Foucault's Pendulum
We reassured him on that point.
"Perhaps I am being excessively cautious," he said, "but I do not wish to have anything to do with a member of the OTO." Seeing our puzzlement, he added: "Ordo Templi Orientis, the conventicle of the remaining self-styled followers of Aleister Crowley....I see that you are not connected.... All the better: there will be no prejudices on your side." He agreed to sit down. "Because, you understand, the work I would now like to show you takes a courageous stand against Crowley.
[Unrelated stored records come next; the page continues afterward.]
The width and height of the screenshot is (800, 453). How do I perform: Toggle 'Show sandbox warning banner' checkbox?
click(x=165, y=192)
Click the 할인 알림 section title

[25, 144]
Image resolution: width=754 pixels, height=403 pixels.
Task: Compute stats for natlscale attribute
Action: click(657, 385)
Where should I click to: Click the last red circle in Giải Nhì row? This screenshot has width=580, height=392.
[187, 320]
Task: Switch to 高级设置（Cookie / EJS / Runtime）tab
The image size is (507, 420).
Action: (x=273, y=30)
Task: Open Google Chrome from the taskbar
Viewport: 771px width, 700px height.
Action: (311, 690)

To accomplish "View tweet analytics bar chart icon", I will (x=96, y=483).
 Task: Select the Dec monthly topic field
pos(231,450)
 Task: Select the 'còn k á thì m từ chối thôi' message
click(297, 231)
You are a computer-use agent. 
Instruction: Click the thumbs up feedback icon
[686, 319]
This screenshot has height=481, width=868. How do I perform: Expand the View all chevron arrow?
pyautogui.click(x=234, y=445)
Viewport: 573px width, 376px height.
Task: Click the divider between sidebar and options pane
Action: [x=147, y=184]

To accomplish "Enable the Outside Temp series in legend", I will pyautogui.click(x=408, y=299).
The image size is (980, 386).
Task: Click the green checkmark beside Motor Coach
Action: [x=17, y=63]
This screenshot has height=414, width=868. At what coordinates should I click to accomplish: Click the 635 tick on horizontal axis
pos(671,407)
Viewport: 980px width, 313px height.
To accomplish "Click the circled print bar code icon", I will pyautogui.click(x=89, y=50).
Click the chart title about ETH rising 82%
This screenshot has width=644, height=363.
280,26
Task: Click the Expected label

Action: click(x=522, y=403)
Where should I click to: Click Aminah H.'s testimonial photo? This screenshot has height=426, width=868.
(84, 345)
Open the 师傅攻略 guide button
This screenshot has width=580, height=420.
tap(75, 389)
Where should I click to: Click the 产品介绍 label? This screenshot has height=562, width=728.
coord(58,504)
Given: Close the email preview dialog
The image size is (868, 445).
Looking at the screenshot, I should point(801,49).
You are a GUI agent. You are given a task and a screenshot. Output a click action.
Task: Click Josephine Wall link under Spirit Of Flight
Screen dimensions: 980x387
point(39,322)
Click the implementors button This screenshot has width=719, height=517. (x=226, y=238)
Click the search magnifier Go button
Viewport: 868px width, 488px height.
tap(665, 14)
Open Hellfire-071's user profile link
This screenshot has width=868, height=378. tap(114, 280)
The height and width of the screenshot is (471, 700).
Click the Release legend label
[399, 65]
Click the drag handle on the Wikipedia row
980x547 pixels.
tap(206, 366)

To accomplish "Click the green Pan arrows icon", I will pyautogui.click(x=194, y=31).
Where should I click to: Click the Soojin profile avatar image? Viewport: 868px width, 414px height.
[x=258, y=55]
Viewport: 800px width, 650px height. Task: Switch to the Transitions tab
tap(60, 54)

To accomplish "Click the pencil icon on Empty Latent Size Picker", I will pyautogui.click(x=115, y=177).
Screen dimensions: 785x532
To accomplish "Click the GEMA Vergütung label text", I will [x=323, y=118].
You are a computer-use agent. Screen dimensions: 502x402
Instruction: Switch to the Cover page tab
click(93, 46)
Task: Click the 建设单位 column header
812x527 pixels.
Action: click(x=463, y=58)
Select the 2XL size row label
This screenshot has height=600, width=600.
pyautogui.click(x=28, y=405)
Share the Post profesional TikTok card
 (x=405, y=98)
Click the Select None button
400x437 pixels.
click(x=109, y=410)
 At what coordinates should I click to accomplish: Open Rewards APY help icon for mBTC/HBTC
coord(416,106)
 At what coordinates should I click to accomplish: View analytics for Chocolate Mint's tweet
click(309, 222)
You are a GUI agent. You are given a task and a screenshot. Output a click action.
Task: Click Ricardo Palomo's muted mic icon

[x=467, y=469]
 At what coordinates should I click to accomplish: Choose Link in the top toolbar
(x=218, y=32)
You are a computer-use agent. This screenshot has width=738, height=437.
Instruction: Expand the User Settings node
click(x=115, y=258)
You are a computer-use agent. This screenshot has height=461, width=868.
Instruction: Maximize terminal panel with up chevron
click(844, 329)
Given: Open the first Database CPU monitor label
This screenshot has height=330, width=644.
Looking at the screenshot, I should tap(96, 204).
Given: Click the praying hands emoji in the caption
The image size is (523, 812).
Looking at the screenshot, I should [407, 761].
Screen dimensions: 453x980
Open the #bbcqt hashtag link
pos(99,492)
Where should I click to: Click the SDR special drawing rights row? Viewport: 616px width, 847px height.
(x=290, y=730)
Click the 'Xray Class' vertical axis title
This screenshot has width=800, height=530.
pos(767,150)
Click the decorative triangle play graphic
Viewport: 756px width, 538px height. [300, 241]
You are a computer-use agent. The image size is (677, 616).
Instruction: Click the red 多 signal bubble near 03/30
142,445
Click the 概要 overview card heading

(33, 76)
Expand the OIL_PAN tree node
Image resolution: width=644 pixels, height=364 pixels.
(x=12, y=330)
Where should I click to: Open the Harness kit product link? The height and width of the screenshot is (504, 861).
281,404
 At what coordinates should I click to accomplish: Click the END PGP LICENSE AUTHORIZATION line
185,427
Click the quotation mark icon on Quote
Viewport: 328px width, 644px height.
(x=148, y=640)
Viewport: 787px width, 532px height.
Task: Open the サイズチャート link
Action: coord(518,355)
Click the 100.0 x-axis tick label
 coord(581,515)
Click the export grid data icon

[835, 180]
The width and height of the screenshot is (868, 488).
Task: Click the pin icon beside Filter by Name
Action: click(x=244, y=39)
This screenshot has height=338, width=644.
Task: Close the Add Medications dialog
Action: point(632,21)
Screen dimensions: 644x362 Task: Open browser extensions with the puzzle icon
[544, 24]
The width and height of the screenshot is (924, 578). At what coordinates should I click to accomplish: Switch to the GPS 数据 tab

All of us, myself included, are still faithful to the revelations of the Liber AL vel legis, which, as you probably know, was dictated to Crowley in Cairo in 1904 by a higher intelligence named Aiwaz. This text is followed by the faithful of the OTO even today. They draw on all four editions, the first of which preceded by nine months the outbreak of the war in the Balkans, the second by nine months the outbreak of the First World War, the third by nine months the Sino-Japanese War, and the fourth by nine months the massacres of the Spanish Civil War...."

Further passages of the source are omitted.